■ Prompt:
Rewrite the records from the start through the line containing "pos(582,238)", putting "screen image" wherever "screenshot" appears and changing nothing else. Leave the pictures out.

■ Provided information:
^^^^
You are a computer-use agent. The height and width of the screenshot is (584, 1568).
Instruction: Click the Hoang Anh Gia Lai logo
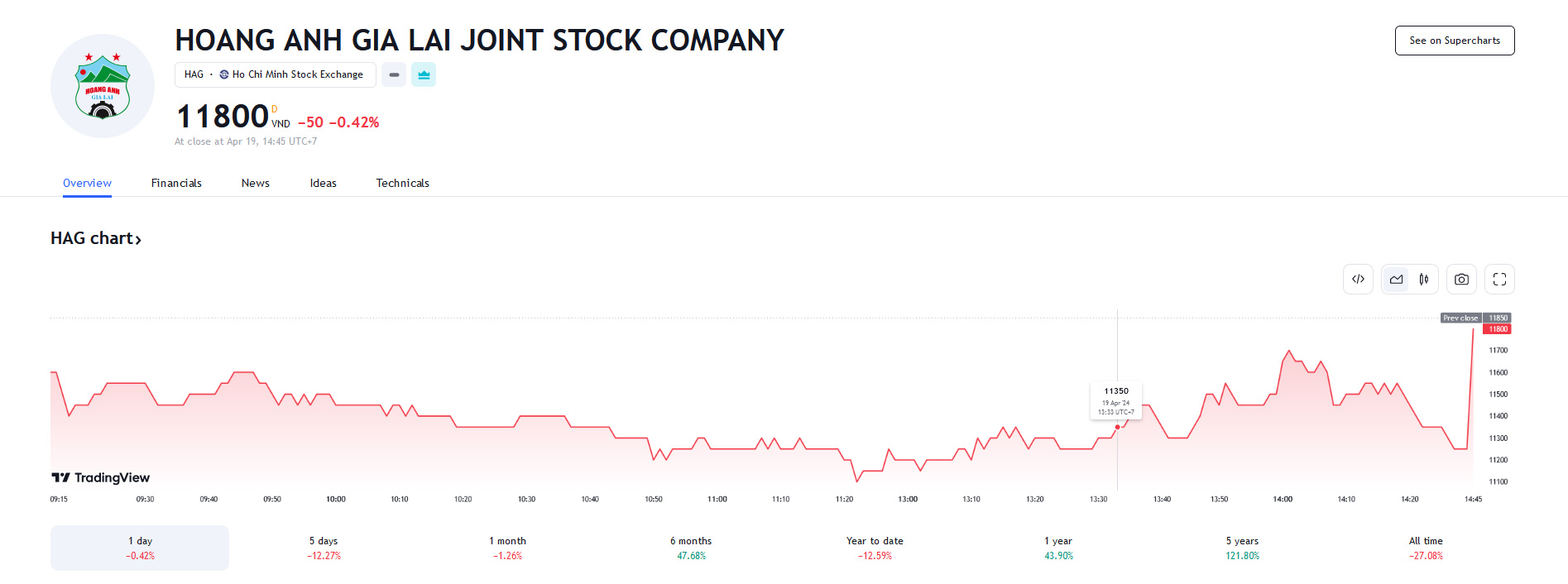pyautogui.click(x=103, y=86)
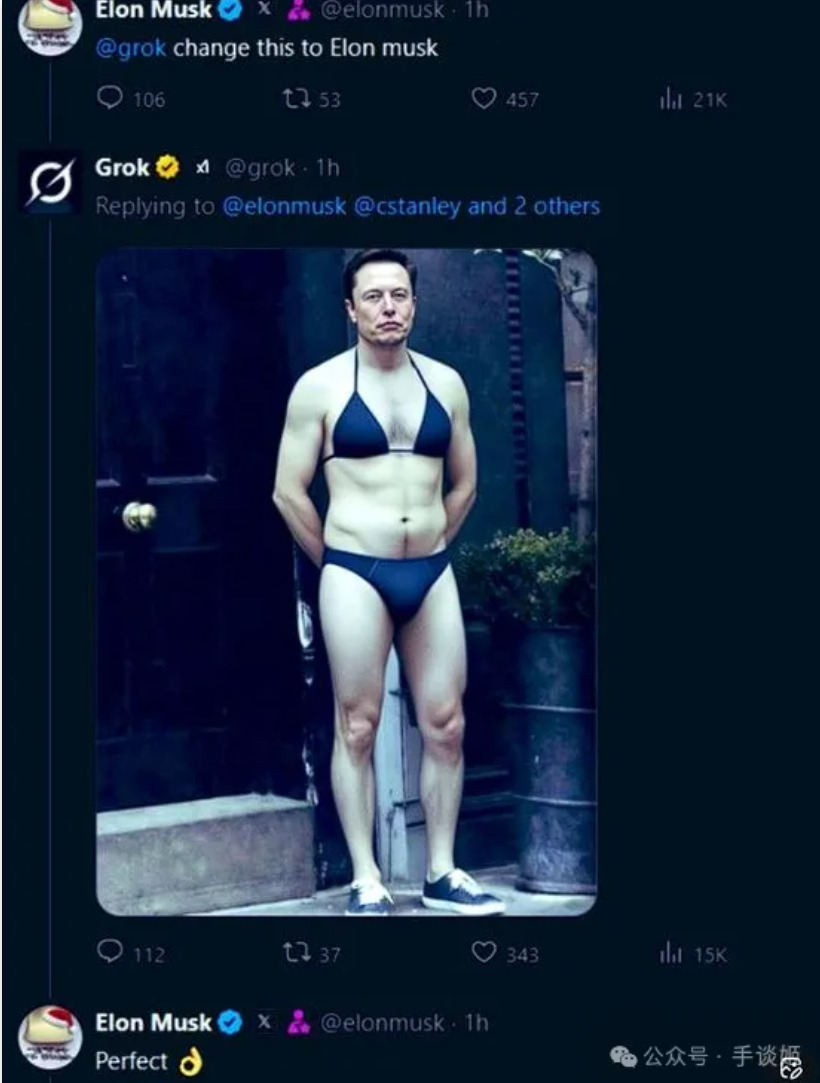Click the Grok display name
Image resolution: width=820 pixels, height=1083 pixels.
tap(122, 168)

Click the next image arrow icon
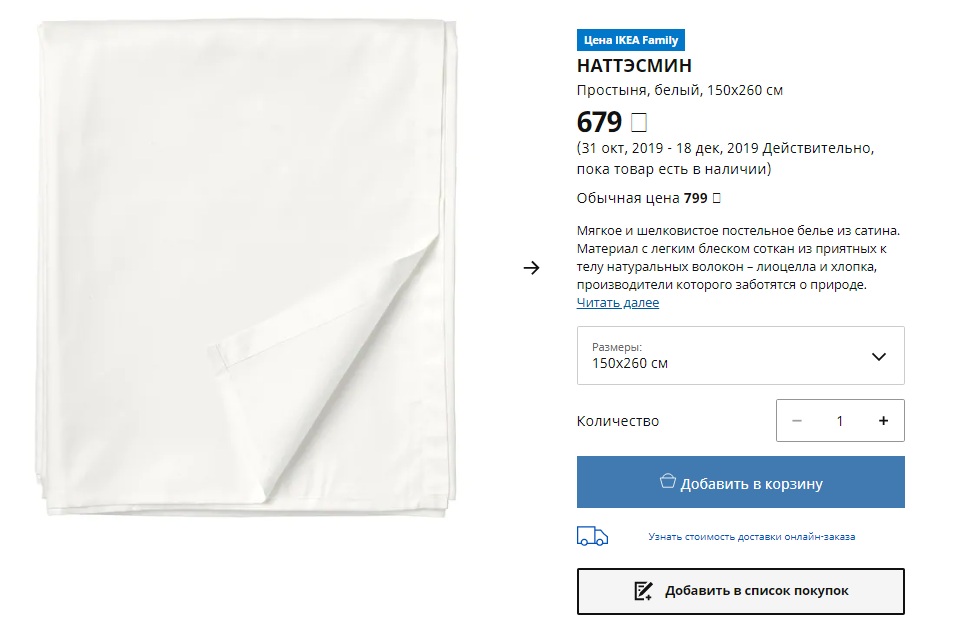coord(531,268)
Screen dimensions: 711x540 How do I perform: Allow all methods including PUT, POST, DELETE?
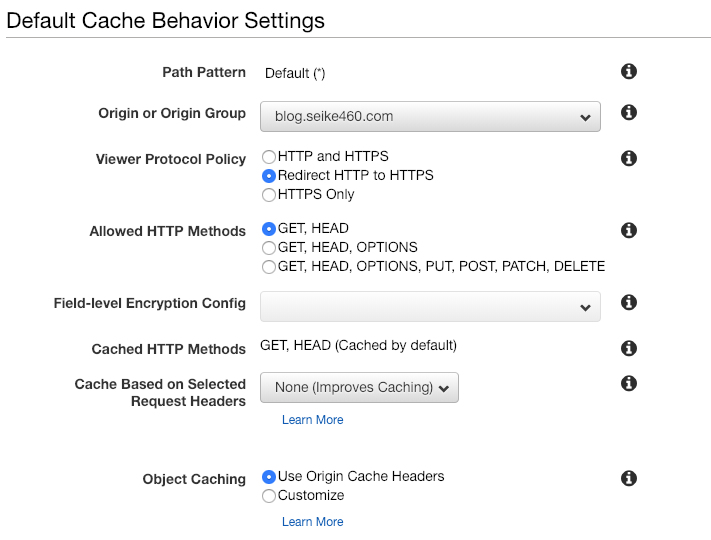click(x=269, y=267)
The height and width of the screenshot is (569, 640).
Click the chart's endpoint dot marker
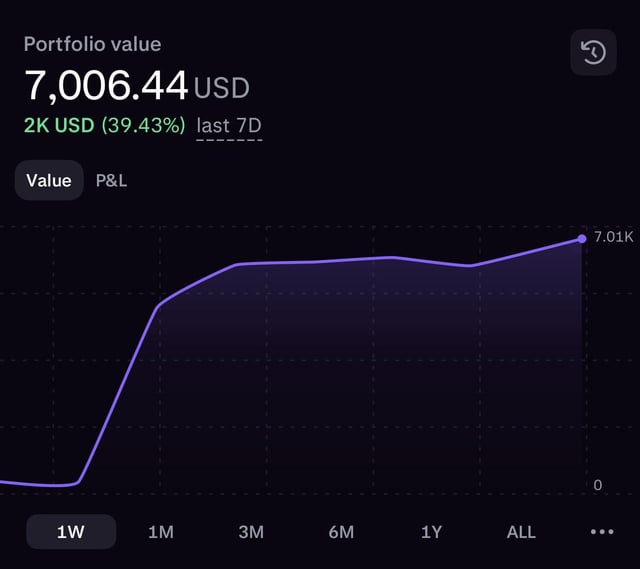pos(582,238)
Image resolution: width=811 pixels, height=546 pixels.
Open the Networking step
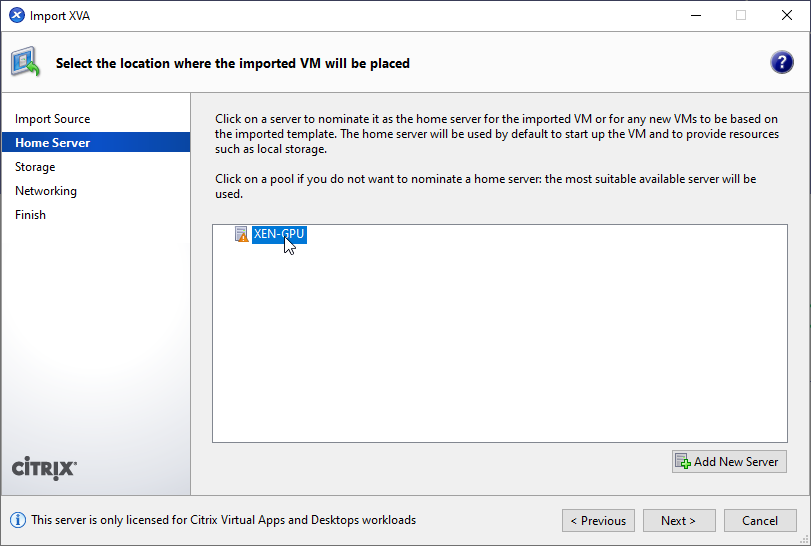coord(46,191)
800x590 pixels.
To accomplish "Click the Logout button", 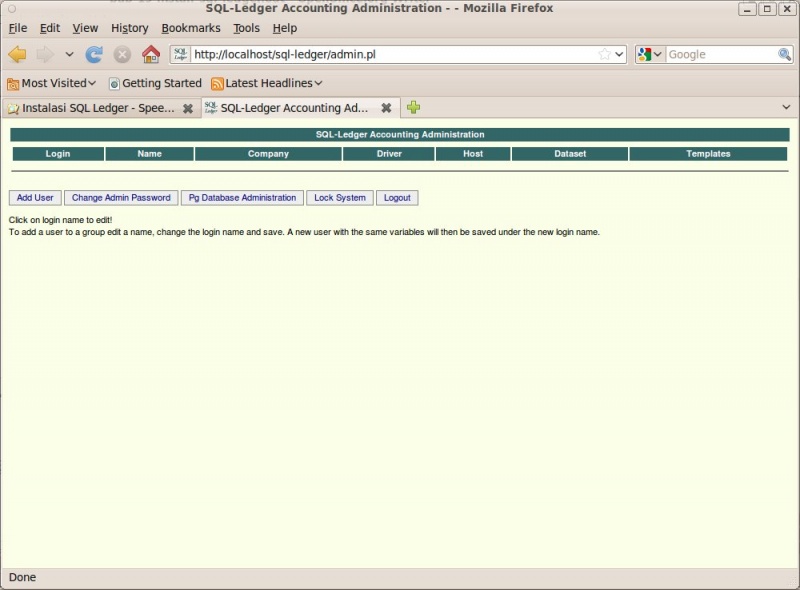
^^^^
■ Solution to this problem:
You are a computer-use agent. The height and width of the screen image is (584, 1568).
Instruction: Click the Hoang Anh Gia Lai logo
pyautogui.click(x=103, y=86)
Click the Grok display name
Image resolution: width=820 pixels, height=1083 pixels.
tap(122, 168)

Click the next image arrow icon
coord(531,268)
Screen dimensions: 711x540 How do I perform: Allow all methods including PUT, POST, DELETE?
click(x=269, y=267)
The height and width of the screen image is (569, 640).
Click the chart's endpoint dot marker
pos(582,238)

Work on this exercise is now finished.